As I was pushing the old-time rotary mower today, I reveled in the scent of freshly cut grass. What this has to do with wine follows.
This grassy scent reminded me of a characteristic in one of my favorite grape varietals, Sauvignon Blanc. However, unlike other grapes, this one suffers from a multiple personality disorder.
Depending on the terroir, vineyard canopy management that controls sunlight and summer heat, and wine making techniques, like fermentation temperatures, the flavors can range from grassy, grapefruit or citrus to melons and sweetly tropical. Wine writers often use the phrase "cat's pee on a gooseberry bush” or green chiles as favorable descriptions of Sauvignon Blanc from the Marlborough region of New Zealand.

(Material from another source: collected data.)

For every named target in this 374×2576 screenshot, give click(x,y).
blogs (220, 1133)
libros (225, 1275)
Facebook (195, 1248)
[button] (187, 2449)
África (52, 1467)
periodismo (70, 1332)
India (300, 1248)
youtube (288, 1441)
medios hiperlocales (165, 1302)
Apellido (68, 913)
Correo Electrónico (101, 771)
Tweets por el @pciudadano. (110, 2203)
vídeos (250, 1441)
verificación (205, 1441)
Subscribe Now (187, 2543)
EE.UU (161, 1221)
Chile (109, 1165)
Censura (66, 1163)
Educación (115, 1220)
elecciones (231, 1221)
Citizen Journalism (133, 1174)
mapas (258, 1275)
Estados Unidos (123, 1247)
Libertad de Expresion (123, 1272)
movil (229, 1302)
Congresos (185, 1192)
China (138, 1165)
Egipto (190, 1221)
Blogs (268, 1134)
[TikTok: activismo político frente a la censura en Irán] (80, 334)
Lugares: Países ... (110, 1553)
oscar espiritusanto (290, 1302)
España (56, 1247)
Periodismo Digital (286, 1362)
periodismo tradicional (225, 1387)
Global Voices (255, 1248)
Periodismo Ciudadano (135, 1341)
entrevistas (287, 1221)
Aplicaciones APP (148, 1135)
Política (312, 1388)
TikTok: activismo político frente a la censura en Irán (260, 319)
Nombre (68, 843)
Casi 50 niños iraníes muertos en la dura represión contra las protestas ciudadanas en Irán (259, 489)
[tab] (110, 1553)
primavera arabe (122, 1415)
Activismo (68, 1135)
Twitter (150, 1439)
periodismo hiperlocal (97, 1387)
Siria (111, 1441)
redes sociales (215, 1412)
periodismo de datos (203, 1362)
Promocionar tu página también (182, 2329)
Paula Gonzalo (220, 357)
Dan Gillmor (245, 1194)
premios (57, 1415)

It was thought to originate in France along two major rivers, the Loire and the Gironde, the later cutting through Bordeaux. Here in Graves, it is commonly blended with Semillon to “fatten up” the "austere" wine. However, In France’s Loire Valley, vineyards sit in the rolling rocky limestone hills of Sancerre and Pouilly-Fume which are full of nitrogen, boosting Sauvignon Blanc's mineral qualities. This fermented juice is kept pure and is found under these distinct appellation names. If you want to explore further, French Sauvignon Blancs also go by such names as Cheverny, Menetou-Salon, Quincy and Touraine.

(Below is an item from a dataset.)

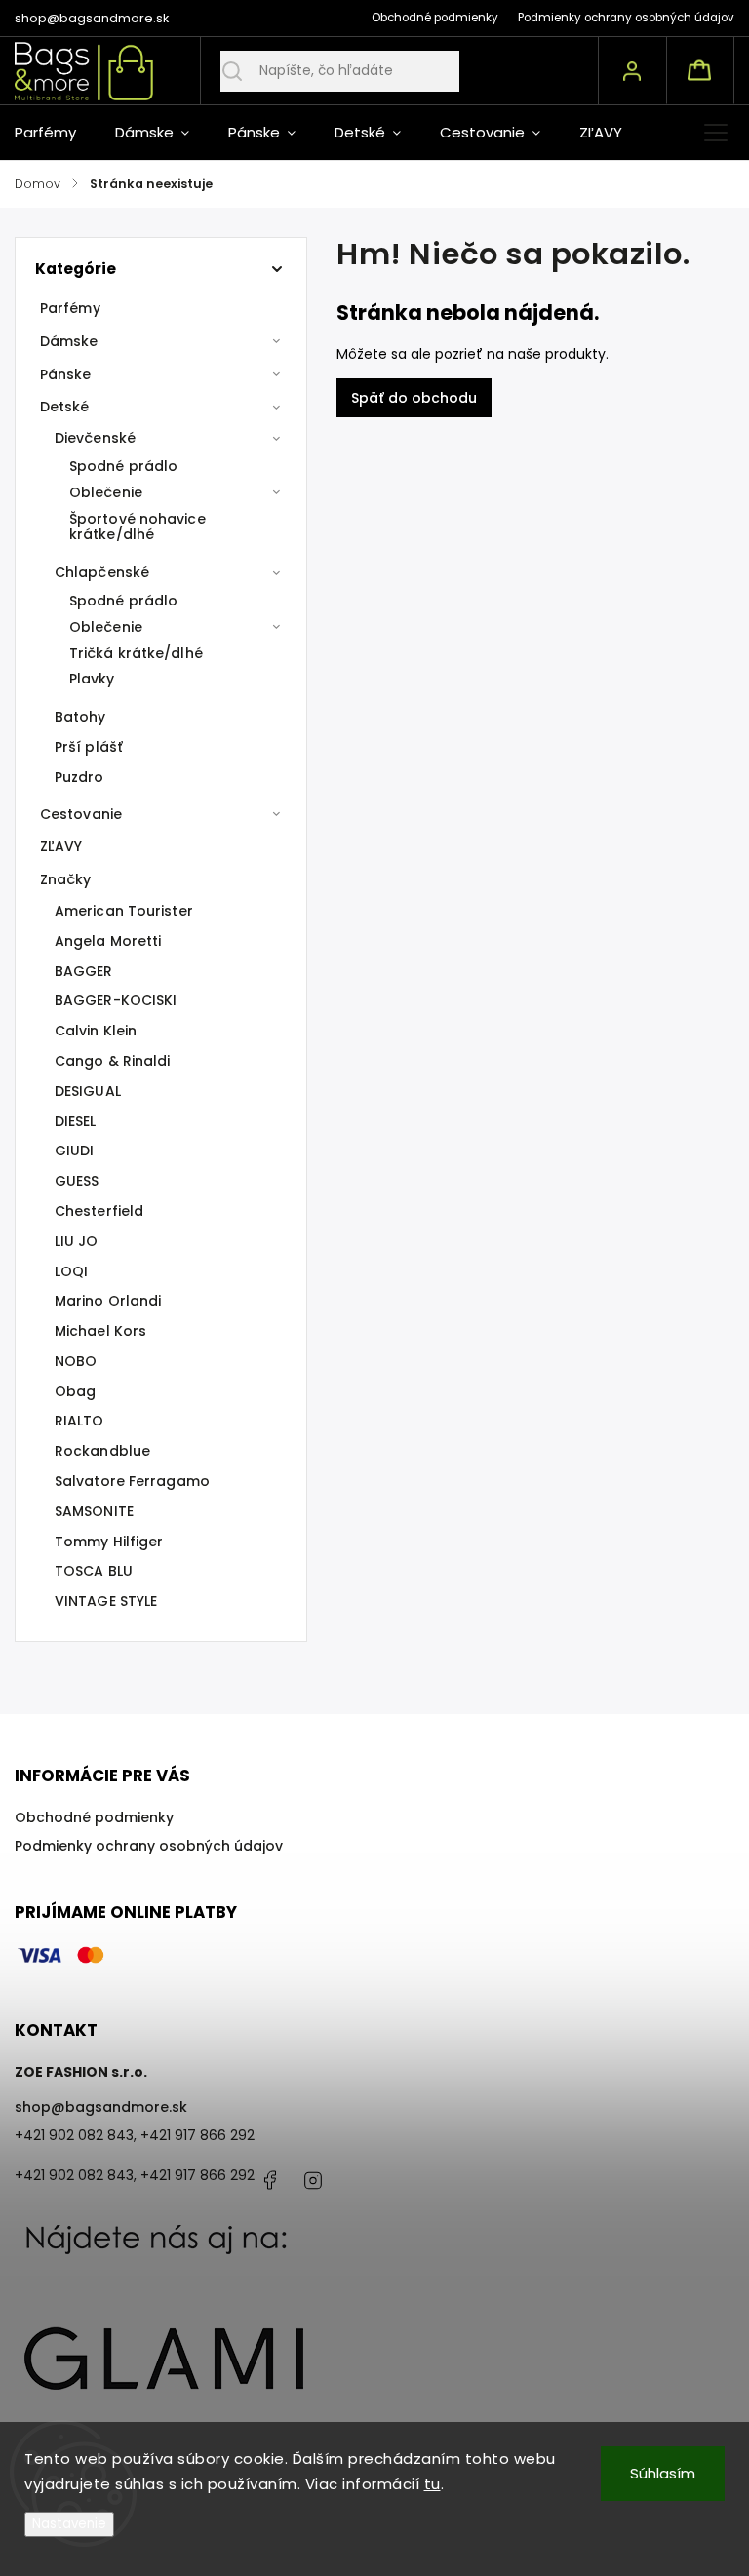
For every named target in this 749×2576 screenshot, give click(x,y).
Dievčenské (95, 438)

Sauvignon Blanc made it to California in the 1870s and was one of the first wine grapes in America to be popular enough to get its name on the label, starting in the 1930s. Robert Mondavi introduced a change in cellaring in the 1970s, when he began aging Sauvignon Blanc in oak barrels instead of the usual stainless steel tanks. He also called the wine, "Fume Blanc" to increase consumer interest.
Today there are a growing number of world-class Sauvignon Blancs coming to the United States from South Africa, Chile and of course, New Zealand. A secret of New Zealand Sauvignon Blanc is blending -- vintners use grapes from as many as 10 different vineyards to make a single wine.
Sauvignon Blanc's alcohol level is generally lower than other whites, and has enough palate-cleansing acidity to cut through Asian, Mediterranean and Latin American cuisines. When slightly chilled, it pairs well with fish or cheese, particularly goat cheese or chevre. It is also known as one of the few wines that works well with sushi.